Correio do Minho

Braga, quarta-feira

Não se diz palavrões!

Saúde escolar: parceiro imprescindível das escolas de hoje

Escreve quem sabe

2011-06-26 às 06h00

Joana Silva

As crianças através do desenvolvimento e a socialização em ambientes muito além do familiar, assim como da vivência de novas experiências podem adquirir não só os bons hábitos como também os maus. Um dos exemplos de maus hábitos é os palavrões mais conhecido do senso comum como as “palavras feias”.
O palavrão frequentemente surge no vocabulário da criança como uma palavra normal, pois a mesma quase sempre desconhece nem entende o seu significado. Os pais normalmente têm como tendência apontar como a grande culpada a instituição escolar. É certo que com a socialização pelo contacto e convívio de outras crianças nomeadamente mais velhas, as mais novas podem adquirir o hábito de dizerem “ palavras feias”, mas os pais, por vezes, não estão assim “tão inocentes”... Exemplificando, imagine que está atrasado para um compromisso e mesmo com o tempo já muito limitado tem de fazer uma série de coisas, tais como, fazer compras, pagar contas e por fim deixar o seu filho na escola. No trajecto depara-se com obras no caminho e uma fila interminável. Quase a desesperar eis que o sinal no semáforo indica que pode avançar. Todavia, tal como leitor outras pessoas podem estar em iguais circunstancias e com pressa tentam ultrapassá-lo.

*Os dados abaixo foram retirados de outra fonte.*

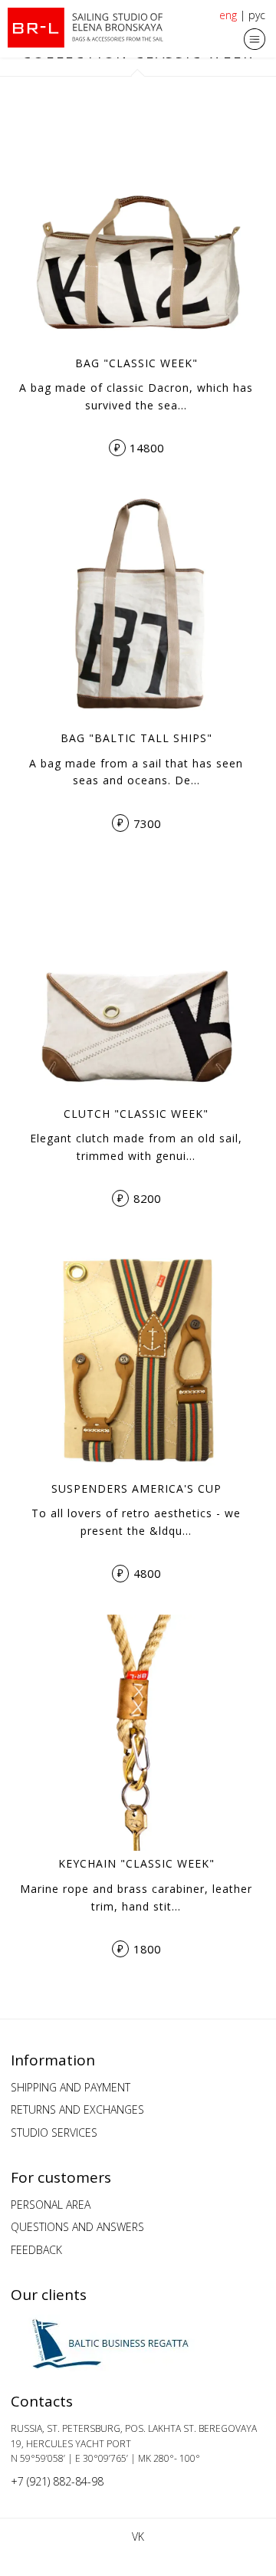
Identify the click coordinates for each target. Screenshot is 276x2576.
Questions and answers (77, 2227)
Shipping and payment (70, 2087)
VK (138, 2536)
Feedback (36, 2249)
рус (256, 15)
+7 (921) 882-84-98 (57, 2481)
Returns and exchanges (77, 2109)
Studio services (54, 2132)
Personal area (50, 2204)
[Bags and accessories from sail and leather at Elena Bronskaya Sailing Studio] (88, 28)
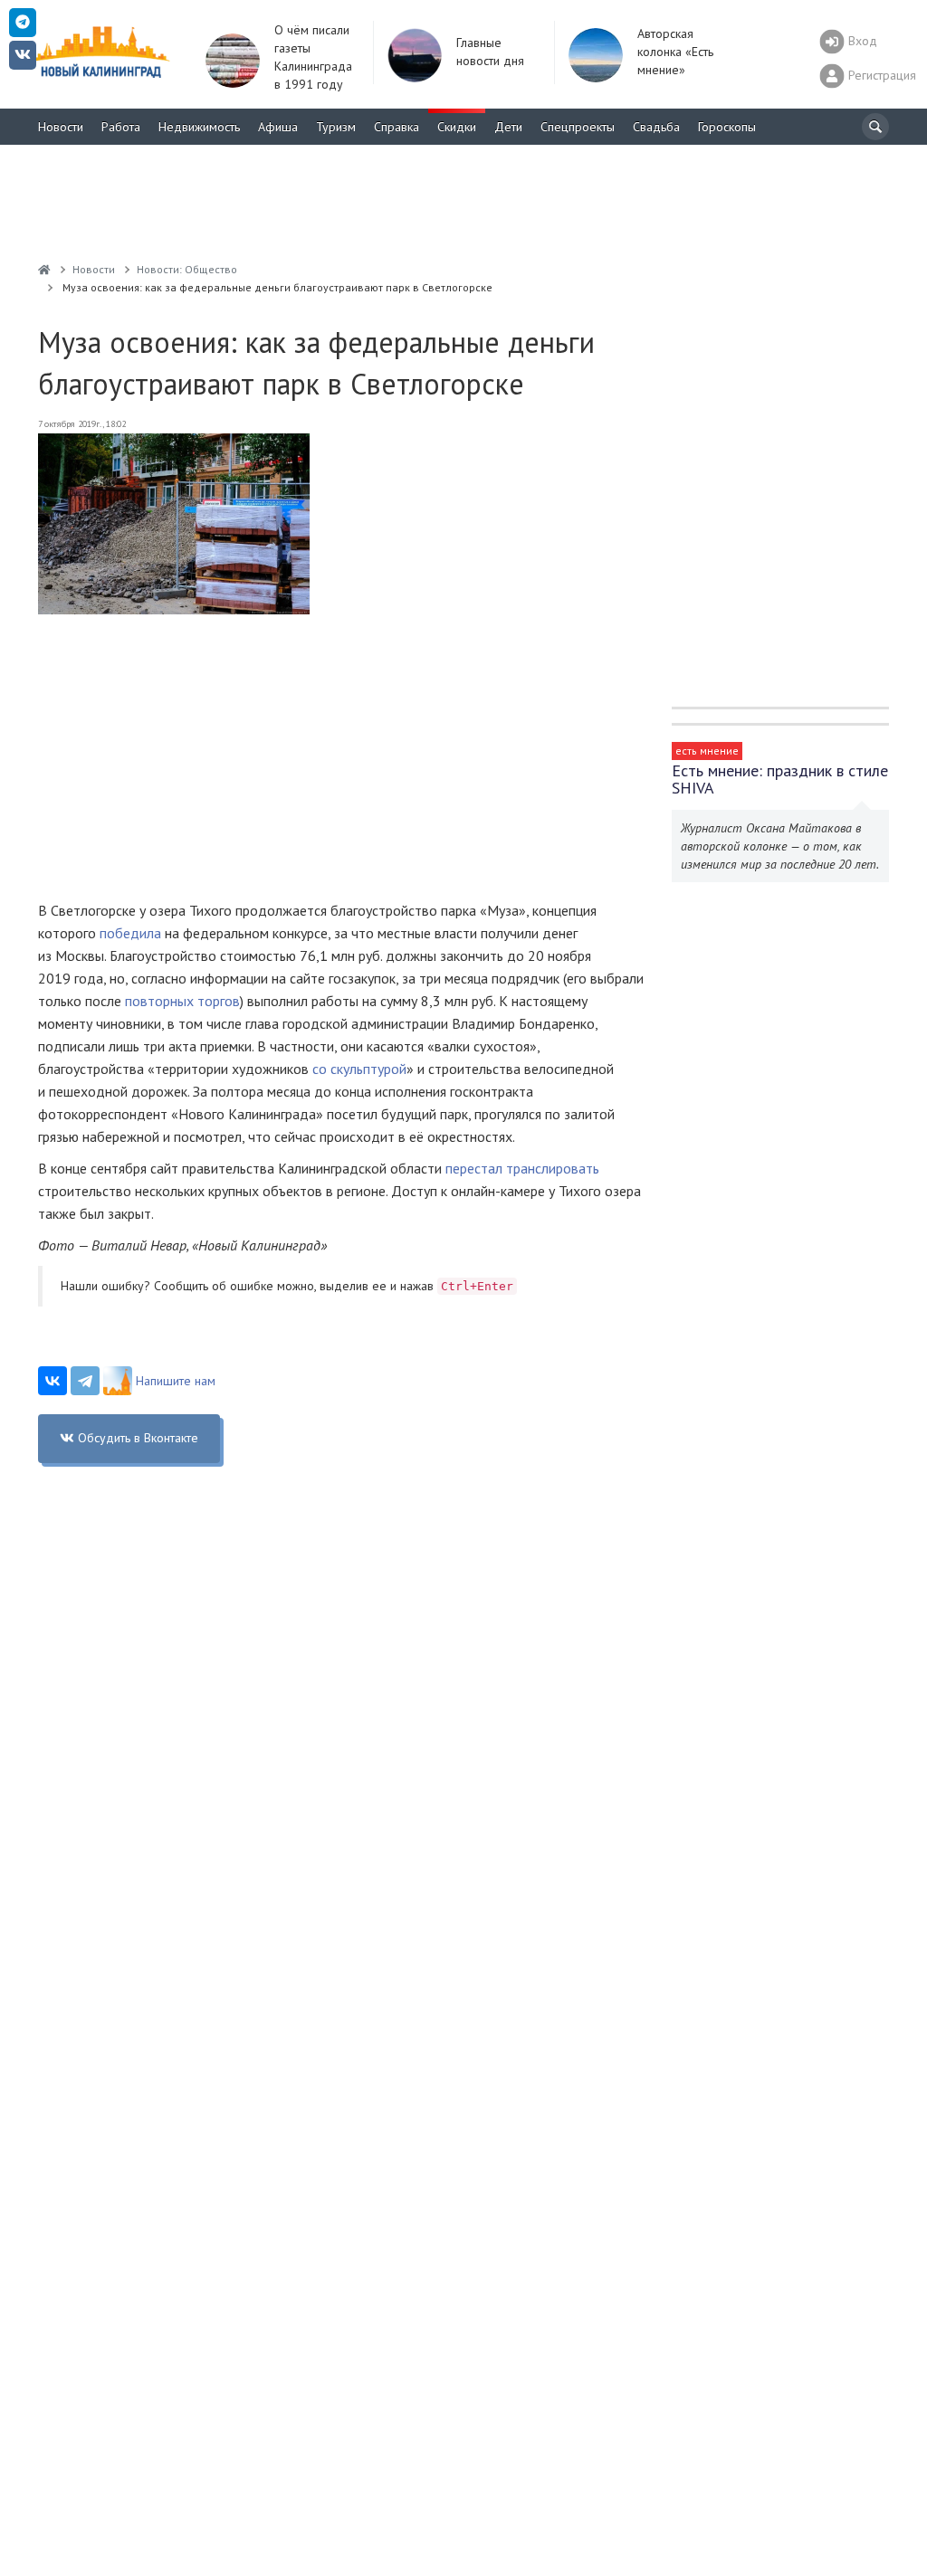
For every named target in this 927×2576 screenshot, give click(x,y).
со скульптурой (359, 1069)
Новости (60, 127)
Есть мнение (707, 750)
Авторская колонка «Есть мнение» (675, 51)
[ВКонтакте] (52, 1380)
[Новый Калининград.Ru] (44, 269)
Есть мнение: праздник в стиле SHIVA (780, 779)
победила (130, 933)
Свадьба (656, 127)
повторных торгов (182, 1001)
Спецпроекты (577, 127)
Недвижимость (199, 127)
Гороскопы (727, 127)
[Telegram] (85, 1380)
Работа (120, 127)
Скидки (456, 127)
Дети (508, 127)
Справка (396, 127)
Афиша (278, 127)
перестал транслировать (522, 1168)
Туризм (336, 127)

Fica stressado e muito enervado com a situação, e upps solta um “palavrão” … com o seu filho ao lado! Ora, se o uso de palavrões é frequentemente empregado pelos pais, a criança pode adquirir o hábito. Outro contributo é também o visionamento de programas não próprios para a idade das crianças.
Quando as crianças dizem “palavras feias”, deve-se repreender mas de uma forma assertiva e nunca agressiva explicando-lhe o porquê que não o deve fazer. Por vezes, os pais não compreendem as crianças considerando que estas têm uma maior predisposição para adquirir mais rapidamente os maus hábitos do que os bons. No entanto, é igualmente confuso para a criança perceber que agiu mal, ou que disse o que não devia quando os pais são contraditórios nas suas acções, ou seja, num dado momento são agressivos quer a nível psicológico (berrar e humilhar a criança) ou físico (bater) e logo em seguida “aos abraços e beijinhos”. Os pais são os modelos dos filhos! Por conseguinte, se não quer que o seu educando diga palavrões não os verbalize, porque o que não se ouve não se transcreve, logo não é imitado. No que diz respeito às crianças mais pequenas, normalmente a que estão ainda aprender as primeiras palavras, os pais não devem rir do palavrão por mais graça que tenha, pois incentiva a criança a repeti-lo. Torna-se importante explicar à criança que não é “bonito” utilizar “palavras feias”porque ofendem e constrangem. Chamar atenção é fundamental mas ao mesmo tempo não se deve valorizar tanto para que os palavrões percam a sua força e efeito, caso contrário a criança pode entender que os palavrões são a melhor forma de chamar a atenção dos pais. Por último, e numa vertente lúdica com o seu educando pode sempre inventar palavras novas, expressões ou exclamações que são divertidas e que extinguem os palavrões.